What do we mean by "expansion"? Answer: that physical distances between representative particles increases with time.
How do we measure such distances? Ah - that is another story!
Actually we cannot measure cosmological distances and conclude that they grow larger as time progresses, you would have to wait too long, all we can measure is cosmological red shift and interpret it as such.
|Aug7-05, 04:23 PM||#7|
I'd rather not do that sort of thing, but you post very little in the way of actual philosophical argumentation.
I did, and it isn't.
I started this thread in response to your statement that an examination of the words "universe" and "expand" should lead one to acknowledge that an expanding universe is impossible, because there is nothing for the universe to expand into. Since you provided not one jot of support for that statement, I posted what I thought your argument might be. I really should not have had to do that, because our policies here at PF (see the Sticky at the top of the General Philosophy Forum) require that claimants make their own cases.

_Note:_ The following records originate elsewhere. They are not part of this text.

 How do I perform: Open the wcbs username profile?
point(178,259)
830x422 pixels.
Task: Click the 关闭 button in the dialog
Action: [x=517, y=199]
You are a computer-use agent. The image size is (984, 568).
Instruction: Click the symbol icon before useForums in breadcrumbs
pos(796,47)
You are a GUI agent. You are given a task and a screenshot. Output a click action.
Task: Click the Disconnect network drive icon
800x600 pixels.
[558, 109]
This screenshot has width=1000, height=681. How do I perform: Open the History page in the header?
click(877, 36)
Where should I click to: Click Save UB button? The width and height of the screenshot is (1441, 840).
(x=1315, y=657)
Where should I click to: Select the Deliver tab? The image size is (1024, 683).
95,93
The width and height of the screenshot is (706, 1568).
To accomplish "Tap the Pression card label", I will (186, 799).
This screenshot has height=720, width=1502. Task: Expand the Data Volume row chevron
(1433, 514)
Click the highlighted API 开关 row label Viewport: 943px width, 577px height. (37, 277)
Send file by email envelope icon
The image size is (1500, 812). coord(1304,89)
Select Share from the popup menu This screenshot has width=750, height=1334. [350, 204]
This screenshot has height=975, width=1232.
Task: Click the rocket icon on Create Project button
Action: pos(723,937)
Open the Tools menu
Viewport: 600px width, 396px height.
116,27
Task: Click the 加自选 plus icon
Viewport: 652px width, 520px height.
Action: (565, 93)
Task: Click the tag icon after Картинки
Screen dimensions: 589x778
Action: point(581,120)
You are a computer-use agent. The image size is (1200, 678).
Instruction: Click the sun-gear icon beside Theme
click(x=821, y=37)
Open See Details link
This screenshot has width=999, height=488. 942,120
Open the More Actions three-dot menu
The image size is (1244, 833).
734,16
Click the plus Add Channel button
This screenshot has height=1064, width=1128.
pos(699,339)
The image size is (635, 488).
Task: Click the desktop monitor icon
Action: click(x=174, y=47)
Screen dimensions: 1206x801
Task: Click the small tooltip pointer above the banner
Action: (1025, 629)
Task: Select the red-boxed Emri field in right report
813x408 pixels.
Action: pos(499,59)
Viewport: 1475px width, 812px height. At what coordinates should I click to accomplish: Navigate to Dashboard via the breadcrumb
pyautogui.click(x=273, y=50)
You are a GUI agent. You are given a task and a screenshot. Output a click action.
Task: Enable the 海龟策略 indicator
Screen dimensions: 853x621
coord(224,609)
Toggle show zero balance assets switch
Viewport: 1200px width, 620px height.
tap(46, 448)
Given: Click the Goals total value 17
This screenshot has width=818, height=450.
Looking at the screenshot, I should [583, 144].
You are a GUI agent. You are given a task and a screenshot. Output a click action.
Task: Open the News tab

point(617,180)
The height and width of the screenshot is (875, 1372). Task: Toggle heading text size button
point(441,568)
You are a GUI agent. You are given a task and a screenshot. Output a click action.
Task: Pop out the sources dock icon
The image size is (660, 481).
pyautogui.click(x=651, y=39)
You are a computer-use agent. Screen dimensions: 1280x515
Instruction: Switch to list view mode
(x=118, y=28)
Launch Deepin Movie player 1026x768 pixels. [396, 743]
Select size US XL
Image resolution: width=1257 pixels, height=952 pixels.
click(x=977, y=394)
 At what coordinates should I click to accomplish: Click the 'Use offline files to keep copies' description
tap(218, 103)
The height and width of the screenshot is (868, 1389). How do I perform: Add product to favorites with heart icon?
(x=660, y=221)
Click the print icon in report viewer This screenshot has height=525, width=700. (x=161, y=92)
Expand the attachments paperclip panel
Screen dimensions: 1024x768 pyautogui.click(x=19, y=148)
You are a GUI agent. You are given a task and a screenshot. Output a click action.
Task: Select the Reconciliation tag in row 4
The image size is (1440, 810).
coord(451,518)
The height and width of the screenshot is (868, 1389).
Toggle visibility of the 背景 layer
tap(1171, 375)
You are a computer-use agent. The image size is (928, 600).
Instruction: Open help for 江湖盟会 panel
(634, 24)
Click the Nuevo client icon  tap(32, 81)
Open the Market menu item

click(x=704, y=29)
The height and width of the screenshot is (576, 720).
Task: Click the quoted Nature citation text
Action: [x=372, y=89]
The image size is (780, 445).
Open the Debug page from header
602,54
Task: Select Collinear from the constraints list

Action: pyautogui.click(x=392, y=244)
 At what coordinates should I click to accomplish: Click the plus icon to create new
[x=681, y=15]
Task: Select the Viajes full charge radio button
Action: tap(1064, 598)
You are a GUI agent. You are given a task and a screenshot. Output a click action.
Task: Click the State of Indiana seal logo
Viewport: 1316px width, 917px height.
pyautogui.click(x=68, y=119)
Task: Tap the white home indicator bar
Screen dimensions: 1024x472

So by all means, don't refrain from posting supporting argumentation for your claims out of fear of censorship. If anything you are more likely to be censored if you don't post your supporting arguments.
|Aug8-05, 06:22 AM||#8|
Philosophically there is still place for debate indeed but not this is the real problem (the situation is more or less similar with that regarding Zeno's paradoxes arguing against the existence of motion). Are the definitions given by actual science enough well defined and non contradictory for developping a successful theory (at the observational level)? The answer is yes since spacetime itself is postulated to stretch, being 'elastic', creating its own dimensions alongside (there is no 'outside' only spacetime and matter exist). Gribbin's cosmological model pushes this even further, our universe appears from a Black Hole in a parent universe but probably there is a great number of parallel universes, forever unknowable, each expanding into its set of dimensions.
Gribbin's hypothesis is speculative indeed but the standard Big Bang/Inflationary theory fully complies to the actual standards of rationality defining what can be accepted as 'objective' knowledge. There is, still, nothing paradoxical with this view, moreover it is fully rational to prefer such a solution as the first choice program as much as the possibility of strongly nontrivial paradigm shift is held.